▶ _EXTRACTED RECORDS_
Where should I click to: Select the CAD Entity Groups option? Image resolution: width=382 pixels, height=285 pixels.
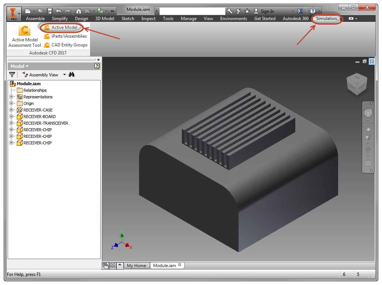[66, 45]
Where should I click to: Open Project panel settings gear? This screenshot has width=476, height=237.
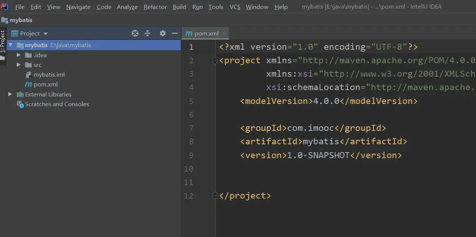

--

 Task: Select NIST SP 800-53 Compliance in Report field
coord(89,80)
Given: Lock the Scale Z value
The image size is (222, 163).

==

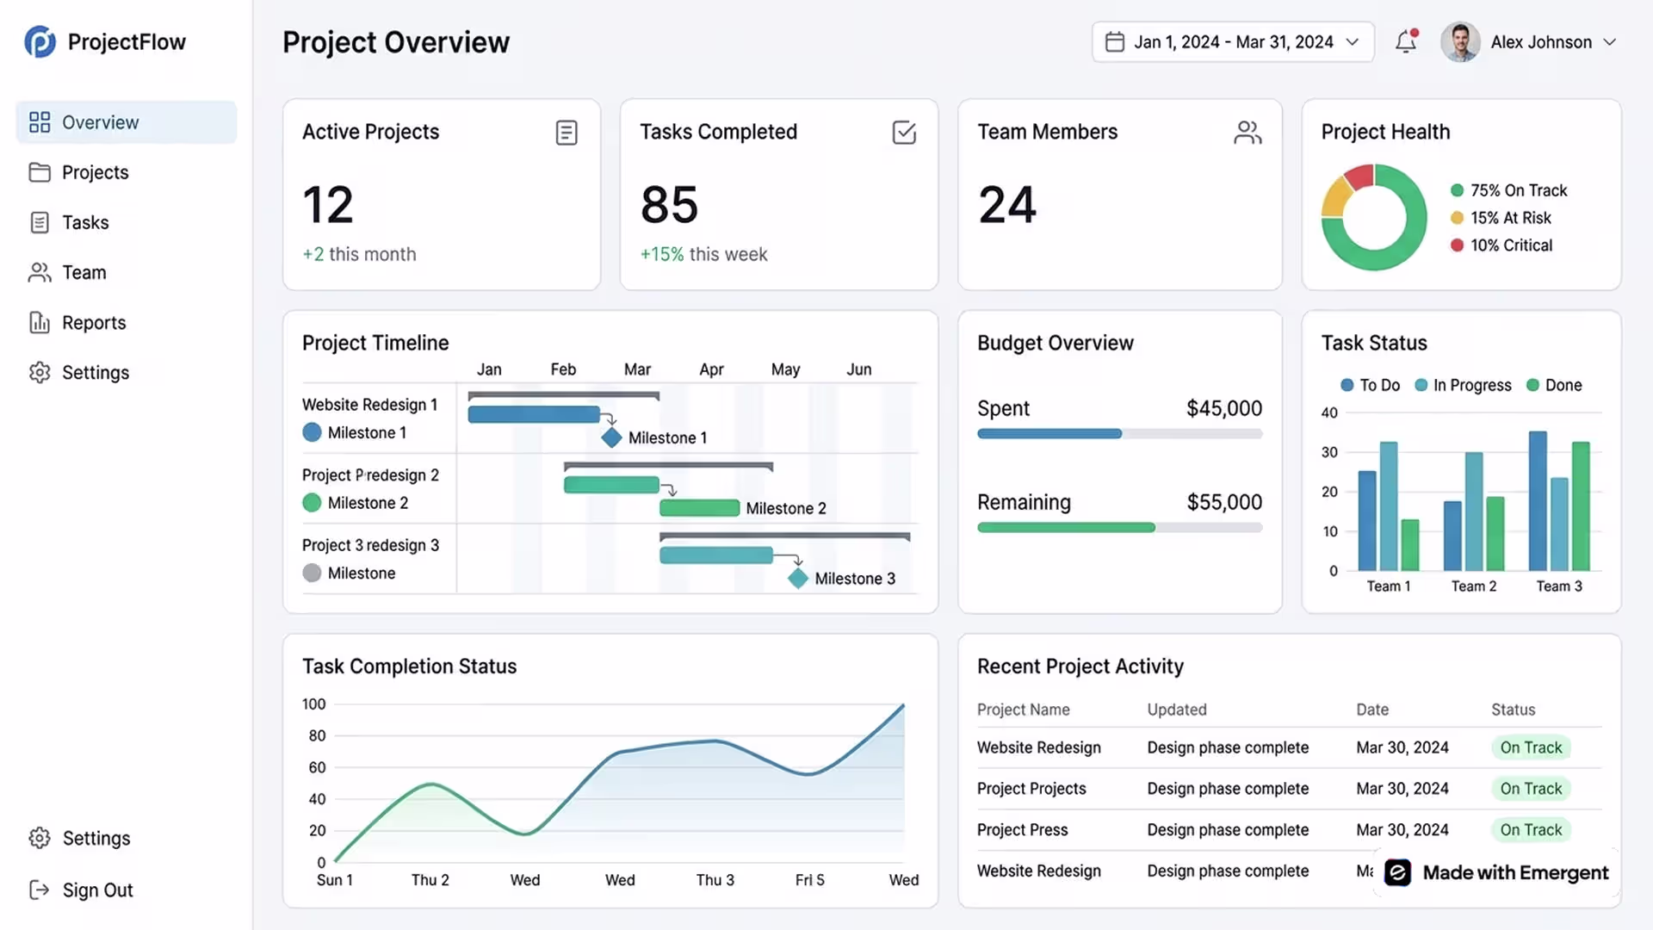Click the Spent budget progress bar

▶ _PROBLEM TO SOLVE_
Reproduce every line of the records from the one containing "Task: Select NIST" down to the one containing "The image size is (222, 163).", both included.

▶ _EXERCISE RESPONSE_
 Task: Select NIST SP 800-53 Compliance in Report field
coord(89,80)
Given: Lock the Scale Z value
The image size is (222, 163).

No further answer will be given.